A patrimonialização das relações de direito privado ainda presentes na codificação civil brasileira de 2002, conjuga-se com a mais antiga tradição civilística, ainda centrada na família constituída pelo casamento e à filiação legítima. Mas essa proteção, que já foi palco de profundas exclusões sociais, assume, paradoxalmente, pela imperatividade da norma que impõe limites econômicos à autoderminação da vida pessoal e patrimonial das famílias, um importante mecanismo de reprodução familiar após a ruptura conjugal, especialmente diante da insuficiência da efetividade de políticas públicas em apoio à família e da fragilidade das famílias monoparentais femininas.
A liberdade de contratar na esfera privada integra-se a esses pressupostos de auto-regramento da família, especialmente os contratos de compra e venda e de doação entre ascendentes e descendentes ou entre os cônjuges. No primeiro caso, por ser uma transmissão a título oneroso entre as partes, não há restrições legais para o negócio jurídico. Apenas exige a lei o dever, sob pena de anulabilidade, de haver consentimento expresso dos demais descendentes e do cônjuge (CC, art. 496).

Dados disponíveis:
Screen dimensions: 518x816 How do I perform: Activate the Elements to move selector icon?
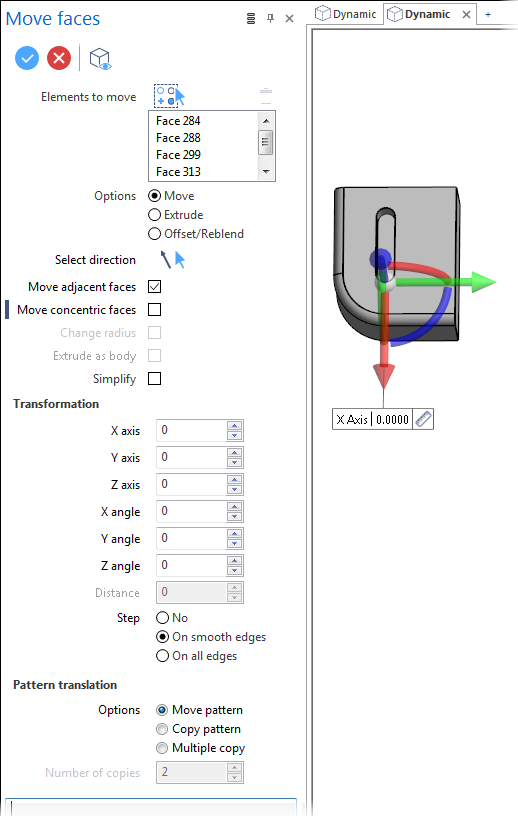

Lista de tarefas:
A) Cite o trecho sobre a codificação civil entre "A patrimonialização das" e "famílias monoparentais femininas.", inclusive.
B) Responda com base no trecho sobre a codificação civil:
(i) De que ano é a codificação civil brasileira mencionada?
(ii) Que artigo do CC exige o consentimento expresso dos demais descendentes e do cônjuge?
(iii) Quais contratos entre ascendentes e descendentes ou entre os cônjuges são citados?
As linhas constituem um material à parte, independente do trecho.

Respostas por tarefa:
A)
A patrimonialização das relações de direito privado ainda presentes na codificação civil brasileira de 2002, conjuga-se com a mais antiga tradição civilística, ainda centrada na família constituída pelo casamento e à filiação legítima. Mas essa proteção, que já foi palco de profundas exclusões sociais, assume, paradoxalmente, pela imperatividade da norma que impõe limites econômicos à autoderminação da vida pessoal e patrimonial das famílias, um importante mecanismo de reprodução familiar após a ruptura conjugal, especialmente diante da insuficiência da efetividade de políticas públicas em apoio à família e da fragilidade das famílias monoparentais femininas.

B)
(i) De 2002.
(ii) O art. 496.
(iii) Os contratos de compra e venda e de doação.